- **Data listing**:
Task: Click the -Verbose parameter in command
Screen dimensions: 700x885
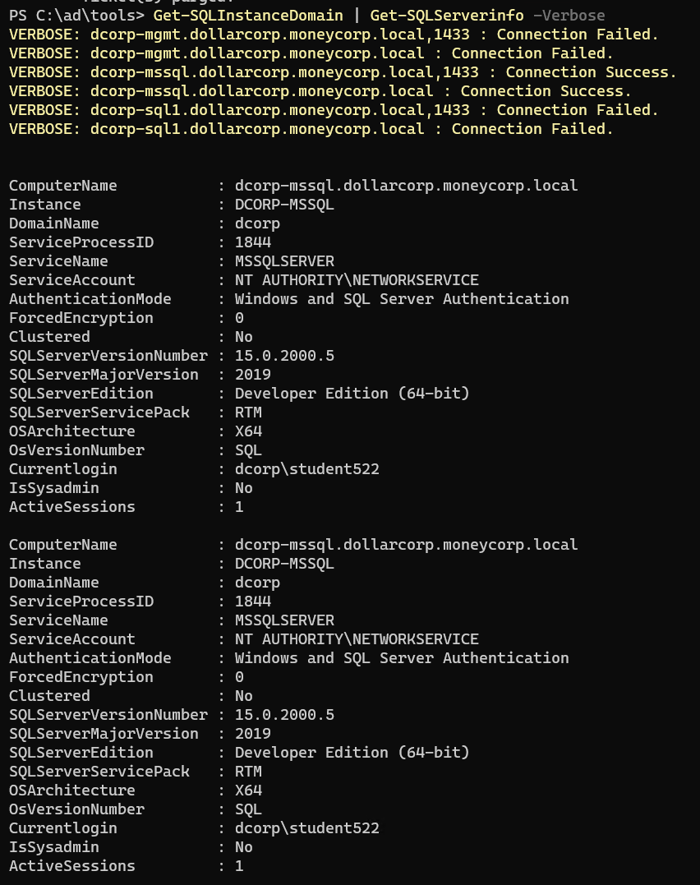Action: 569,16
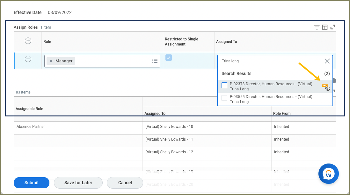The height and width of the screenshot is (195, 350).
Task: Open related actions for P-02373 result
Action: [x=325, y=86]

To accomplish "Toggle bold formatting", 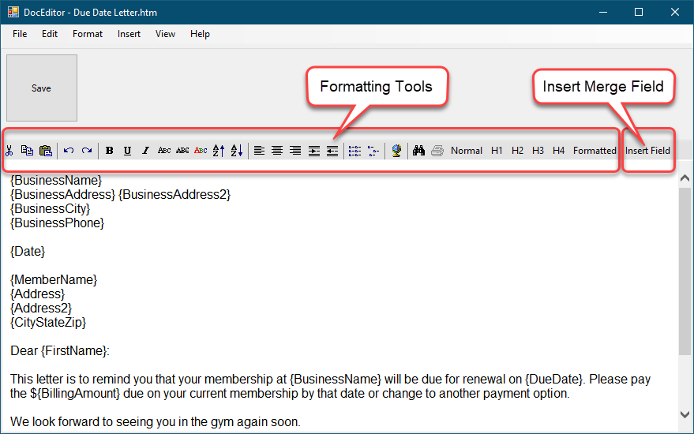I will click(110, 151).
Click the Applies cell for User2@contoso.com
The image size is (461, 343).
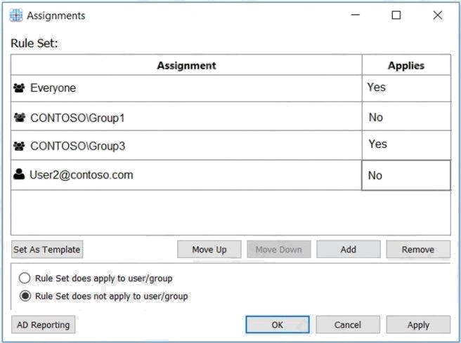406,175
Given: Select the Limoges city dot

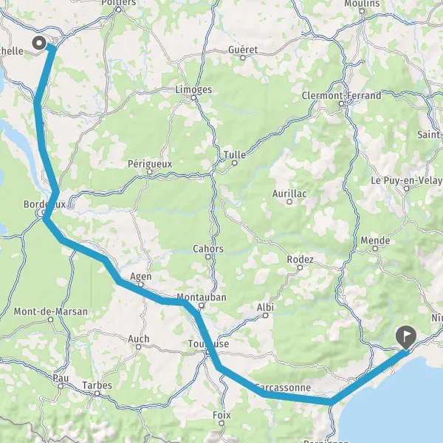Looking at the screenshot, I should [193, 98].
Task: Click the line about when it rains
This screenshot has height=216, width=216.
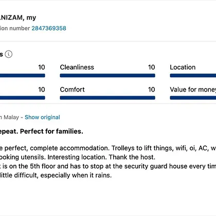Action: (56, 175)
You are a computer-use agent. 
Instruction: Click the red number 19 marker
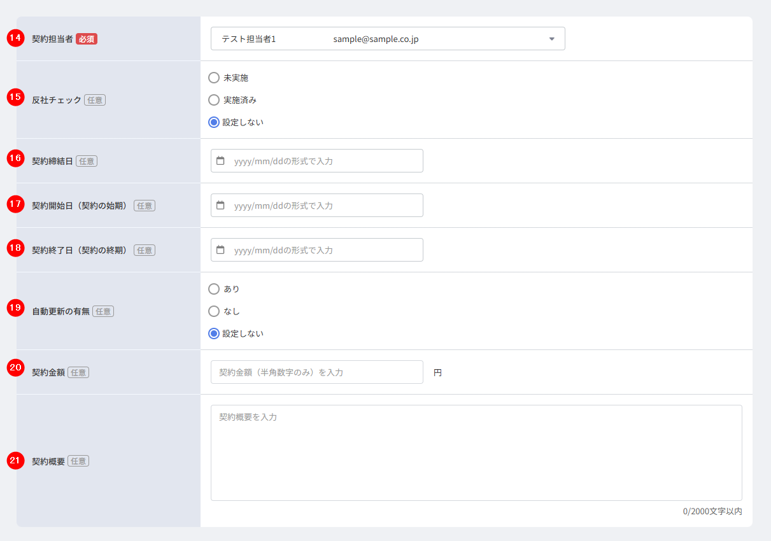coord(15,308)
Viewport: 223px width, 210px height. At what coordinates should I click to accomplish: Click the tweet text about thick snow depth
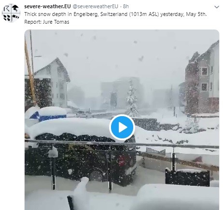coord(115,14)
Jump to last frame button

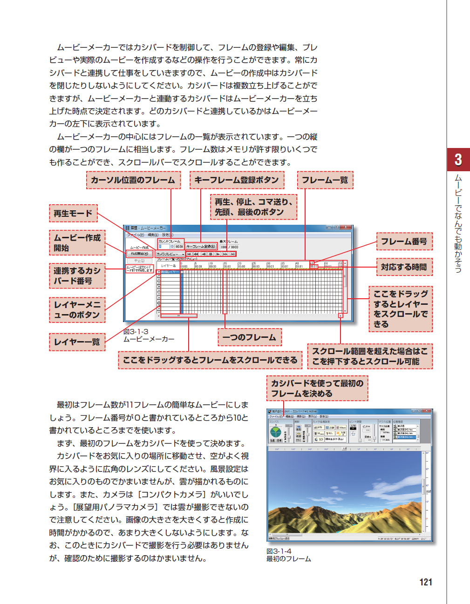(232, 254)
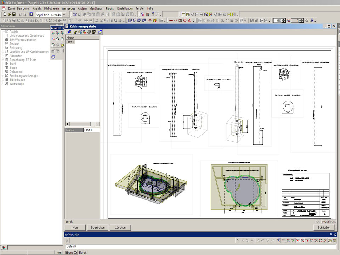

- **Work to complete**:
Update the listing from the line with "Click the Applies cell for User2@contoso.com" to the line with "Action: (56, 175)", replacing "rains" with "snows" and leaving everything else unchanged. Leave the pictures out of your answer.

- **Complete output**:
Click the Applies cell for User2@contoso.com
The image size is (461, 343).
406,175
Given: Select the Limoges city dot

Looking at the screenshot, I should [193, 98].
Task: Click the line about when it snows
This screenshot has height=216, width=216.
Action: (56, 175)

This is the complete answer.